2008年に原油価格が高騰した際の日銀の対応
日本時間7日のロンドン市場で、北海ブレント原油先物の期近物が1バレル139.13ドルまで上昇し、2008年7月以来の高値を付けた。米国市場のWTI(ウエスト・テキサス・インターミディエート)の先物は一時130.50ドルと期近物として2008年7月以来の高値を付けた。
原油先物価格が最高値を付けたのは2008年7月11日であった。この日のWTI先物価格は1バレル147.27ドルに達した。原油価格の上昇は消費者物価指数の大きな上昇要因となる。2008年7月の日本の消費者物価指数(除く生鮮食料品)の前年同月比はプラス2.4%と直近でもっとも高いものとなっていた。
当時の日銀はこの原油価格の急騰に対してどのような対応をしていたのか。
2008年7月の内外情勢調査会における講演において、日銀の白川総裁(当時)は、エネルギー・原材料価格の上昇という供給ショックに対して金融政策運営面でどう対応すべきかの考え方を示していた。
白川総裁は1970年代の石油ショックの経験なども踏まえて、先進国中央銀行間で共有されているオーソドックスな考え方として2つのポイントを指摘している。
「第1に、供給要因に基づく輸入コストの一時的な上昇に対しては、金利引き上げで抑え込むことは適切ではない、第2に、インフレ予想の上昇などを通じて二次的効果が発生する惧れがある場合には、金利引き上げで対応すべきである」
今回の商品市況の上昇は、中国やインドなど新興諸国を中心とした世界的な需要増加によるものであり一時的なものではない。

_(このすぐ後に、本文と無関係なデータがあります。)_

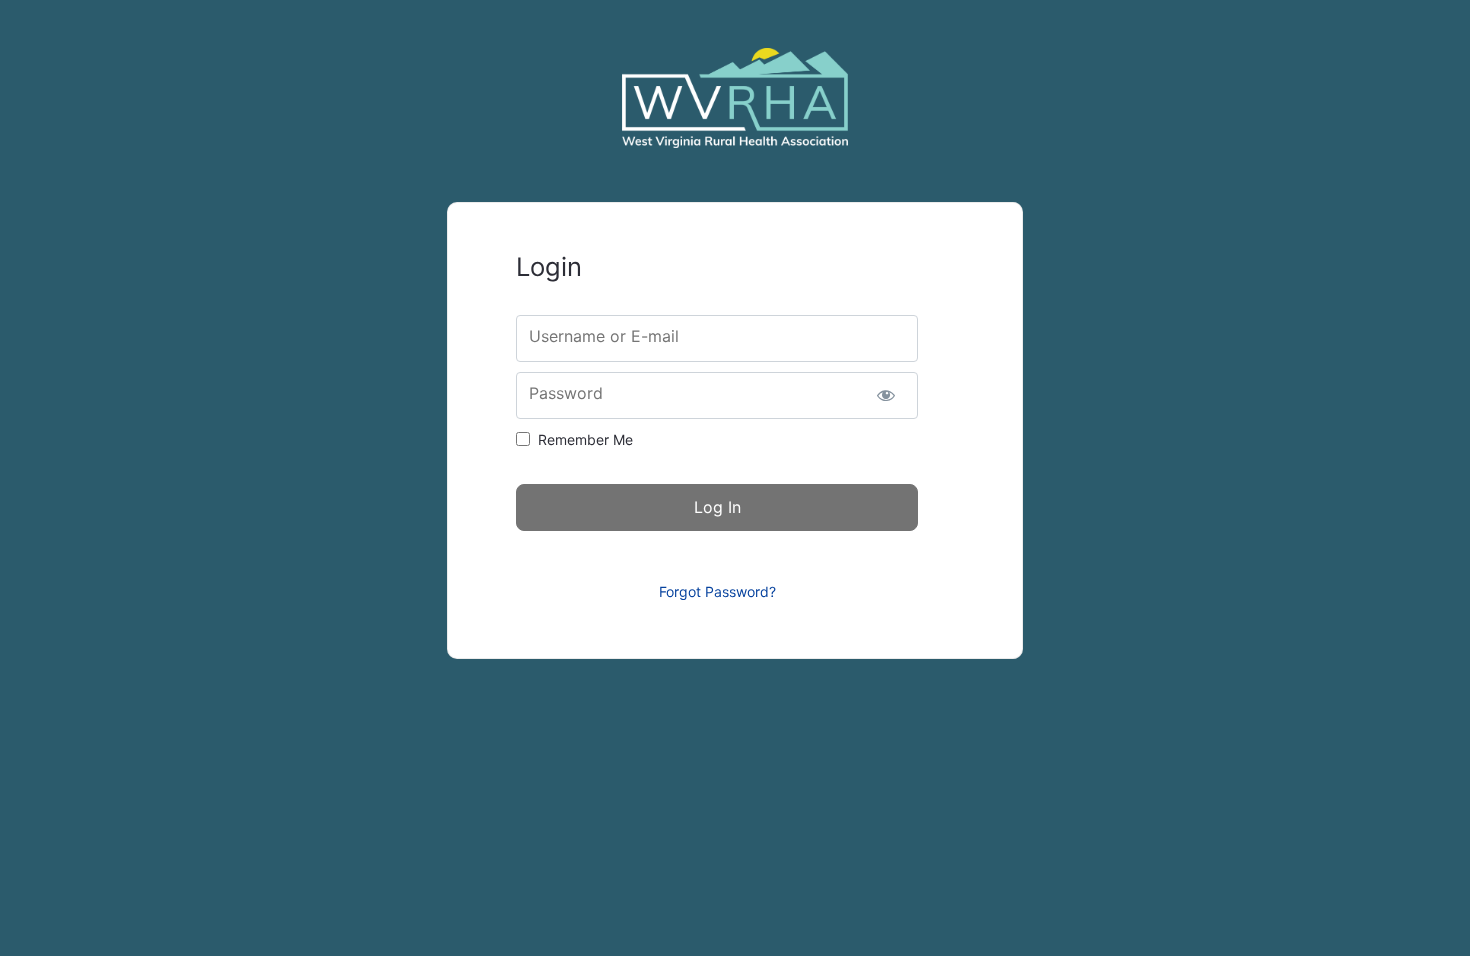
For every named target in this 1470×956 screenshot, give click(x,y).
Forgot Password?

このためインフレ予想などを通じての二次的効果(second-round effect)が発生するかどうかが注目点となるとしている。
白川総裁は輸入コスト上昇の下での金融政策運営という点で3つの判断ポイントを指摘した。
第1、原材料価格の高騰に伴う所得流出による内需の減少と、新興国・資源国を中心とする世界経済の強さを背景とした輸出の増加という異なる方向の力が、日本の景気に及ぼす影響をどうみるか、
第2、そうした景気情勢が物価に与える影響をどう評価するか、
第3、国際商品市況の上昇やその下での現実の物価上昇が、消費者のインフレ予想や企業の価格設定行動をどう変化させるか
この3つの判断ポイントを指摘した上で白川総裁は次のように述べている。
「現在のような経済情勢の下での金融政策運営について、よく「景気・物価の両睨み」という表現が使われます。しかし、単に両者のバランスをとるという折衷的アプローチではありません。景気と物価が異なる動きを示す際、金融政策運営上の判断基準が必要ですが、日本銀行を含め多くの中央銀行は、上述の第3のポイント、すなわち、予想インフレ率の安定が確保されているかどうかを重視しています。」
つまり物価の上昇リスクと景気減速のリスクが高まる中にあり、それぞれのリスクを注視する必要があるが、金融政策の運営にあたっては「予想インフレ率の安定が確保」されているかどうかがポイントとしている。
「現状、賃金の伸び率は前年比1%前後と落ち着いており、他のデータと併せて考えると、二次的効果が発生している訳ではないと思います。」と白川総裁は指摘している反面、「日本の経済主体のインフレ予想が変化する可能性も否定できません」としており、そのリスクもないとはいえない。
しかし、そのリスクが顕在化するまでは「利上げ」という選択肢は選びにくい半面、そのリスクを完全に否定できない限りは景気を重視しての「利下げ」という選択肢も取りにくい。以上のことから、当面の日銀の金融政策運営は「様子見姿勢」ということになったとみられる。
この際にはサブプライムローン問題という新たなリスクも発生していた。今回はロシアによるウクライナ侵攻がエネルギー価格をさらに上昇させる要因となるなど、2008年7月と状況は大きく異なる。しかし、日銀によるエネルギー・原材料価格の上昇という供給ショックへの対応は、とりあえずは当時と似たようなものとなるのではなかろうか。